So, you get at those points in time, and this is what's happening now with the equity side. It's not necessarily economic growth or what they expect in profits, et cetera. It's where can I put my money that I think I'm at least going to get the majority of it back?
Europe is in serious, serious trouble. Italy is kind of like moving toward creating a two-tier monetary system. This is what happens historically. Great Depression, there were over 200 cities in the US that issued their own currency. They did the same thing called notgeld in Germany during the hyperinflation period. Companies were issuing their own currency. They always go for premium versus the government.
And if you look at what survived the hyperinflation of Germany, it was real estate and corporate assets. When they came out with the new currency in 1925, it was backed by real estate. So you reach these points where it's tangible assets versus anything on the public side. And I strongly advise everybody, do not own any municipal bonds, state bonds. The Fed US treasuries are probably good still for another two to three years. After that, forget it.
Because what will happen is that you start getting a couple municipal defaults and then it spreads like a contagion. They start looking around and say, "Oh, gee, who's next?" This is what happened with Greece. And soon as Greece got in trouble back in 2010, the markets made a lot of money. Traders, okay, fine. Then they looked around and said, "Hm, that's interesting. Who's next on the list? Oh, Portugal, yeah. Then Spain and Italy." Then they even went after France. That's how capital moves. It's a contagion.
And you're going to read 1931 chapter, Hubert Hover Memoirs. He explain the same exact thing. He says, "Capital acted like a loose cannon on the deck of a ship in the middle of a hurricane." He said, "Shooting off in every which direction so fast they couldn't even form a committee to figure out what was going on." Once Austria defaulted, that's it. Germany was next. Everybody ends up defaulting. Even Britain went into a moratorium. So, it's a contagion.
So once you get that first crack, that's it. The only thing that's going to up are private assets.

● ● ● ● ● ● ●

> **AIM A**
From the passage on financial contagion above, reproduce the text that begins at the words "So, you get" and stops after "versus the government.".
> **AIM B**
Translate this sentence from the passage on financial contagion into Spanish: "And if you look at what survived the hyperinflation of Germany, it was real estate and corporate assets."

> **GIVEN DATA**
● ● ● ● ● ● ●

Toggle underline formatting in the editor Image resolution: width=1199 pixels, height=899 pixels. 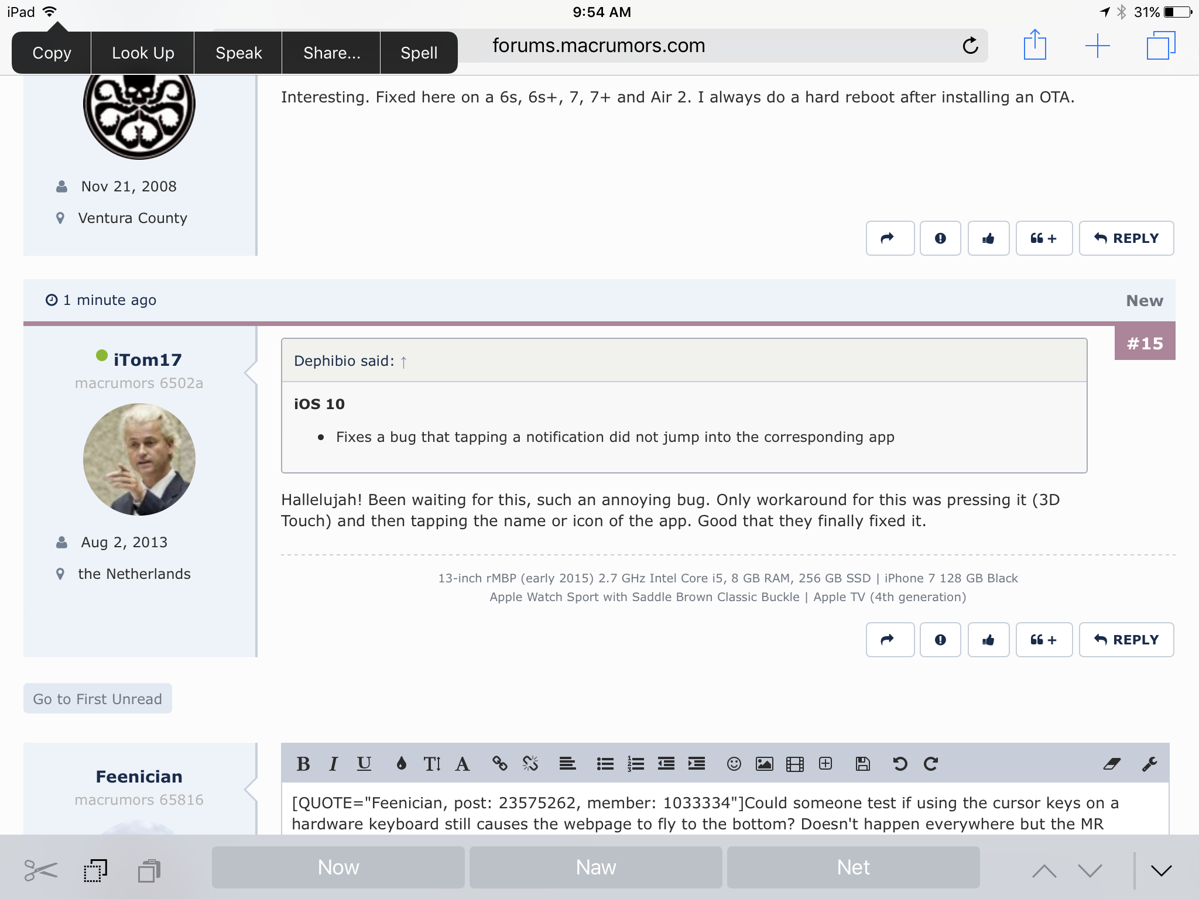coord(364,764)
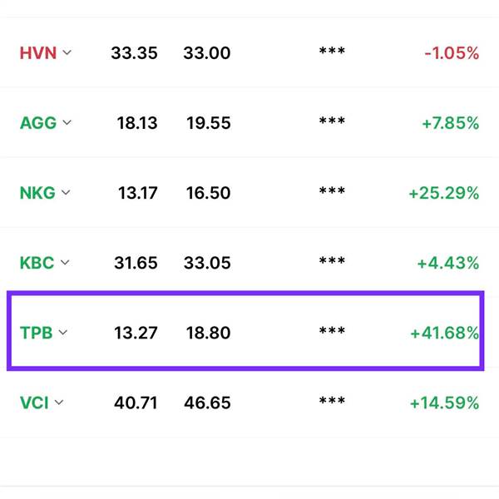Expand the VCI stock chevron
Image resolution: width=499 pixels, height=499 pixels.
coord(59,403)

● ● ● ● ● ● ●

> **CORRECT ANSWER A**
So, you get at those points in time, and this is what's happening now with the equity side. It's not necessarily economic growth or what they expect in profits, et cetera. It's where can I put my money that I think I'm at least going to get the majority of it back?
Europe is in serious, serious trouble. Italy is kind of like moving toward creating a two-tier monetary system. This is what happens historically. Great Depression, there were over 200 cities in the US that issued their own currency. They did the same thing called notgeld in Germany during the hyperinflation period. Companies were issuing their own currency. They always go for premium versus the government.

> **CORRECT ANSWER B**
Y si observas lo que sobrevivió a la hiperinflación de Alemania, fueron los bienes raíces y los activos corporativos.